How much difference?
The question implies, decidedly, there is some difference...let's safely say between 0 and 100% difference.
But, difference of what?
...ease of playing with other musicians?
...difference of enjoyment to the listener?
...difference of perception between the original composers's creation and the current performers' rendition?
I'm sure there are others unaccounted for...

Above responses eloquently hammer into each area, in non-defined response.

I say, if you want the listener to best be virtually transported to recall nostalgic circumstances reflective of their original exposure to a song - my personal belief is that it needs to be in the same key for most true "musicophiles", based on the following:
Recommended reading for everyone on the board "Musicophilia" by Oliver Sacks. (this is not spam, I have nothing to do with the publisher, Mr. Sacks, etc...)
The insight this book gave me into music, after already being recognized by my peers as a "musician", not merely a guitarist, made me feel as though I knew very little about music at all.
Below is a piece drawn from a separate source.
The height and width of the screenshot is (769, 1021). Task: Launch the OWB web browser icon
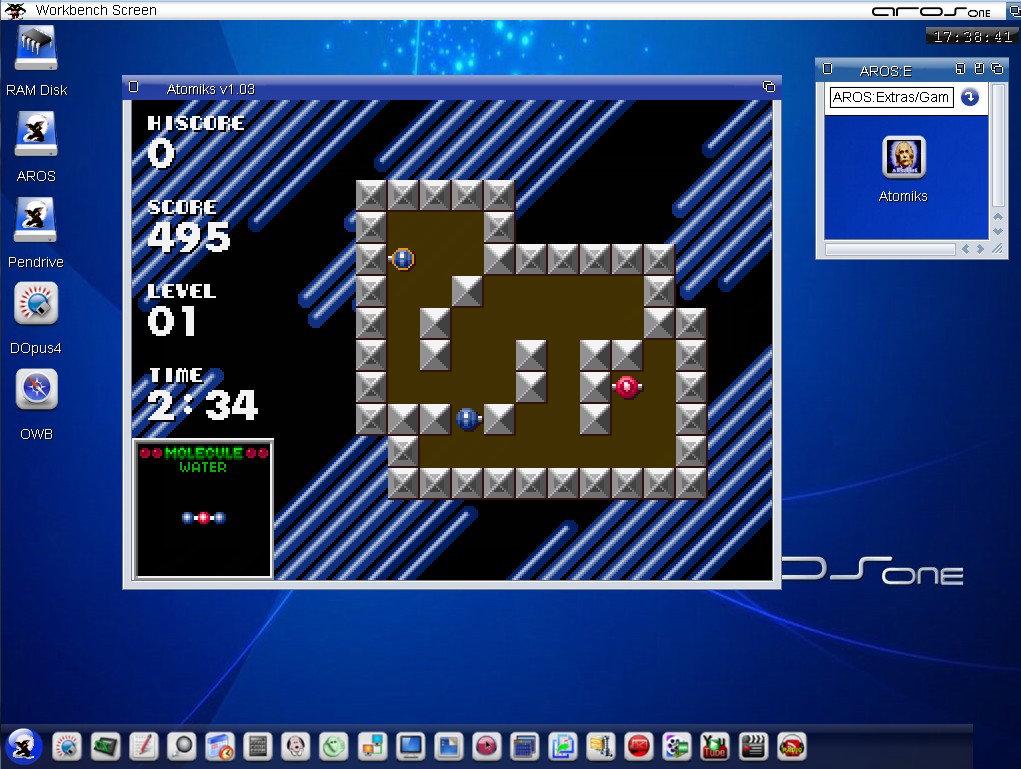tap(36, 391)
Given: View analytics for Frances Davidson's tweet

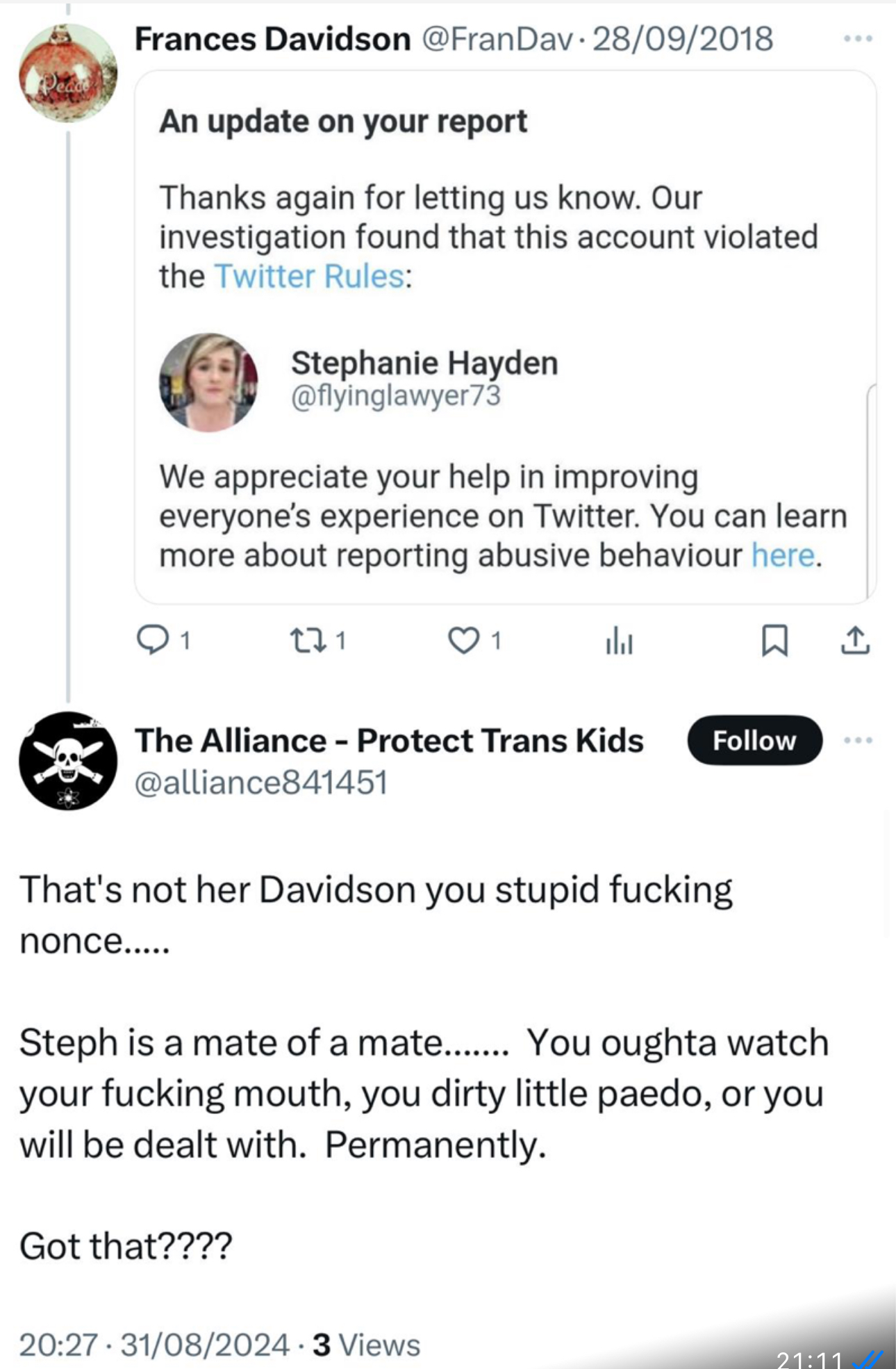Looking at the screenshot, I should 619,640.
The Key of Clear Green: Sythesia and Music, chapter 14, brings forth an understanding on the topic rooted in the physical and nuerological effects of particular keys which I found fascinating.
...
when my band's vocalist says...I can't do this song, it's not in my key, there are 2 choices...don't play it, or change the key. Initially I try a change. At that point if it strikes me as inconsistent with the zeigeist of the song, if it makes my skin crawl or hairs stand on my arms, it gets canned. Sometimes it doesn't. Nothing worse than a Chipmunks version of a blues tune. If you play with your soul; listen with your whole body, not just your ears.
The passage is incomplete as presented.